(Problem description) Retype the entries word for word, leaving nothing out.

++++ Extracted records

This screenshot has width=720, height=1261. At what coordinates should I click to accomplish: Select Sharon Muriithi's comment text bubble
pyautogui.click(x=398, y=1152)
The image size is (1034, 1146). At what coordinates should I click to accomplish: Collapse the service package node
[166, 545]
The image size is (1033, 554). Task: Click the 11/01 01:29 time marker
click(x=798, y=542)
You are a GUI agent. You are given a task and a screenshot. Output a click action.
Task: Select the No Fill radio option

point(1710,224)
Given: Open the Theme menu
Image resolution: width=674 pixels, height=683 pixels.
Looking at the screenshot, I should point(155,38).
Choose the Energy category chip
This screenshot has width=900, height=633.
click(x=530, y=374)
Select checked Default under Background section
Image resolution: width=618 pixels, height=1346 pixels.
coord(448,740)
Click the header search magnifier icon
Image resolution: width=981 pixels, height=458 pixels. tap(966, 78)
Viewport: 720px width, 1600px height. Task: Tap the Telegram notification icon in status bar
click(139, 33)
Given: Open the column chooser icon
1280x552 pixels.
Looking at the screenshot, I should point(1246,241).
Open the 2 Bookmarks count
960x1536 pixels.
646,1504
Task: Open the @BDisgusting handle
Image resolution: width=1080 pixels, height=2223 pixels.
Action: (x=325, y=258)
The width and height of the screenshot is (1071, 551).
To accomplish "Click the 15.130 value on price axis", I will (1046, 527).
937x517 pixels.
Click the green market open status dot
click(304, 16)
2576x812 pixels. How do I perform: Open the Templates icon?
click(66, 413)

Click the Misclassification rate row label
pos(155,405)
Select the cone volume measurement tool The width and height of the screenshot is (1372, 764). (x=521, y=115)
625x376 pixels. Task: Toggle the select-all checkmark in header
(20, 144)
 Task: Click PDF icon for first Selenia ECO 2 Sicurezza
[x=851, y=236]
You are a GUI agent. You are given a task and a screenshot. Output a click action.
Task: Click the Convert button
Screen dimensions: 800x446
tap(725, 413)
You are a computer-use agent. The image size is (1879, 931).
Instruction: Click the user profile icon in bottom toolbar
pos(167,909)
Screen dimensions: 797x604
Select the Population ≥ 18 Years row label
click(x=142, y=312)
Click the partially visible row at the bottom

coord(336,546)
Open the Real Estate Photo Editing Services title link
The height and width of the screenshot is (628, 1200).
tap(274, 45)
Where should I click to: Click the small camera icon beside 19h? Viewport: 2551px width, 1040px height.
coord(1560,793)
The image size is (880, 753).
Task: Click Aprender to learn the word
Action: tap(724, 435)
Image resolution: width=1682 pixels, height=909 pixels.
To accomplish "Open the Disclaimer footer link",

++++++++

(Result of this exercise)
This screenshot has width=720, height=1261. At what coordinates should I click to accomplish: Select Sharon Muriithi's comment text bubble
pyautogui.click(x=398, y=1152)
The image size is (1034, 1146). At what coordinates should I click to accomplish: Collapse the service package node
[166, 545]
The image size is (1033, 554). Task: Click the 11/01 01:29 time marker
click(x=798, y=542)
You are a GUI agent. You are given a task and a screenshot. Output a click action.
Task: Select the No Fill radio option

point(1710,224)
Given: Open the Theme menu
Image resolution: width=674 pixels, height=683 pixels.
Looking at the screenshot, I should point(155,38).
Choose the Energy category chip
This screenshot has width=900, height=633.
click(x=530, y=374)
Select checked Default under Background section
Image resolution: width=618 pixels, height=1346 pixels.
coord(448,740)
Click the header search magnifier icon
Image resolution: width=981 pixels, height=458 pixels. tap(966, 78)
Viewport: 720px width, 1600px height. Task: Tap the Telegram notification icon in status bar
click(139, 33)
Given: Open the column chooser icon
1280x552 pixels.
Looking at the screenshot, I should point(1246,241).
Open the 2 Bookmarks count
960x1536 pixels.
646,1504
Task: Open the @BDisgusting handle
Image resolution: width=1080 pixels, height=2223 pixels.
Action: (x=325, y=258)
The width and height of the screenshot is (1071, 551).
To accomplish "Click the 15.130 value on price axis", I will (1046, 527).
937x517 pixels.
Click the green market open status dot
click(304, 16)
2576x812 pixels. How do I perform: Open the Templates icon?
click(66, 413)

Click the Misclassification rate row label
pos(155,405)
Select the cone volume measurement tool The width and height of the screenshot is (1372, 764). (x=521, y=115)
625x376 pixels. Task: Toggle the select-all checkmark in header
(20, 144)
 Task: Click PDF icon for first Selenia ECO 2 Sicurezza
[x=851, y=236]
You are a GUI agent. You are given a task and a screenshot. Output a click action.
Task: Click the Convert button
Screen dimensions: 800x446
tap(725, 413)
You are a computer-use agent. The image size is (1879, 931).
Instruction: Click the user profile icon in bottom toolbar
pos(167,909)
Screen dimensions: 797x604
Select the Population ≥ 18 Years row label
click(x=142, y=312)
Click the partially visible row at the bottom

coord(336,546)
Open the Real Estate Photo Editing Services title link
The height and width of the screenshot is (628, 1200).
tap(274, 45)
Where should I click to: Click the small camera icon beside 19h? Viewport: 2551px width, 1040px height.
coord(1560,793)
The image size is (880, 753).
Task: Click Aprender to learn the word
Action: tap(724, 435)
Image resolution: width=1682 pixels, height=909 pixels.
To accomplish "Open the Disclaimer footer link",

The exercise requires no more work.